In high school and college, I was always one of the best creative writers in my class. It’s fair to say this skewed my perception of what my writing success in the adult world would be like. Never once did it occur to me that it’s not hard to be the best in your class when most of the other kids are there for a graduation requirement and don’t give a shit about writing. Nope; I just thought I was that good.
I wasn’t ready when I started submitting short stories to magazines as an adult and the rejection slips started arriving in the mail. They weren’t always pleasantly bland form rejections either; a couple of them sounded like they came from editors who hated my guts for daring to submit to them.

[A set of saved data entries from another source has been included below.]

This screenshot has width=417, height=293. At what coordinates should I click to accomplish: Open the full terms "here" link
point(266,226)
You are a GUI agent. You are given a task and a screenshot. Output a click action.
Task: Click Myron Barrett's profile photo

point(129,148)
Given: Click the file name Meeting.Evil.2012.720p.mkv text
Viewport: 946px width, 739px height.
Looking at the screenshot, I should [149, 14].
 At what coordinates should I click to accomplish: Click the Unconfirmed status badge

So I enrolled in an evening creative writing class in Georgetown. That was the class in which the instructor showed everyone what he thought of a story draft of mine by throwing it in the wastebasket in front of everyone.
That’s about when I said “Fuck this.”
I wasn’t making a lot of money at work. That class wasn’t cheap. Submitting work anywhere was a labor-intensive and not-inexpensive prospect back then. I had to buy the latest edition of the Writer’s Digest annual short fiction directory (also not cheap), send away for sample copies of publications that interested me or buy them at a nearby bookstore, and then pay for postage (and the famous self-addressed stamped envelope) to mail my work off. I could sneakily print things out at work and make photocopies, but even that was something of a pain in the ass.
(I don’t mean to get all “In my day we had to walk uphill in the snow both ways…” but let me tell you: The process of locating markets and agents and submitting to them is SO MUCH EASIER than it used to be. I am so thankful I never had to mail an actual printed novel draft to someone.)
I was going to a lot of time, effort, and expense for something that was bringing me little but verbal abuse and embarrassment. My early 20s were not a fun time in general, and this did not help.
And thus, in my early 20s, I quit writing fiction. A few years later I turned to posting nonfiction blog entries on the Internet. I was good at ranting, and my online journals got the positive reception I’d been looking for.
The Internet brought me back to fiction. I heard about NaNoWriMo via people’s online journals, and I found the Absolute Write Water Cooler and saw all these people having fun and success doing the thing I’d enjoyed so much once upon a time. In my late 30s I started writing short fiction just for myself, just to see if I could even still do it.
Thanks to the crew at the Weekly Knob on Medium, I found supportive writer friends without ever leaving my house. Tidepool was still several years away, but that’s how I got back on track.
I have to admit I don’t feel entirely positive about all the years I was away from writing. I’ve wondered more than once where my career would be by now if I’d stuck with things. There’s nothing I can do about that, of course. At the time, I think it was the right thing to do.
But I’m also very glad I didn’t give up on Tidepool when it failed to land me an agent after the Pitch Wars showcase. A general sentiment rolling through Pitch Wars discussions online was that if your PW novel failed to land an agent after you’d been querying for a while, maybe that novel wasn’t the right debut book for you and it was time to shelve it and write another, better book.
I kept a diary of my entire 2017 Pitch Wars experience, from July 2017 when I first decided to submit through the long post-showcase period in late 2017-2018 when Tidepool got one rejection after another. I reread it a few days ago and discovered that I came much, much closer than I remembered to trunking Tidepool when no agent wanted it. (This entry from 2018 gives a good picture of my mental state at the time.)
But every time I reread it, I thought “No, this is a good book. Pete and I worked too hard on it to let it die. If I can get it out to people, I think they’ll like it.” Sorrow Hamilton wanted her story told. Part of the problem I faced was not understanding how radioactive horror was (and still is) to a lot of agents. It took several agents saying “I like this, but just don’t know where I could sell it” before I finally clued in.
And so I rethought my goals: Agents were and are important, but I was willing to go without one if it meant seeing Tidepool in print. I’d read enough about the business over the years that I believed I could identify a shitty publisher and avoid them. I wrote off agents for the time being and started querying small presses. That worked out beautifully, first when Parliament House signed Tidepool and then when Dilatando Mentes contracted it for a Spanish translation.
Tidepool earning a Bram Stoker Award nomination tells me I was right to keep believing in this book even when it seemed like nobody wanted it. And I got an agent with my next book.
This is why I can’t wholeheartedly recommend giving up.
But I know how hard this business is. If the mental toll rejections and bad news are taking on you is getting to be too much, or if your life is chaotic and something’s got to give and writing is the easiest thing to stop, it’s fine to let writing go.
You are not a failure if you give up. Taking care of yourself is the most important thing. And writing will still be there when you’re ready to pick it up again.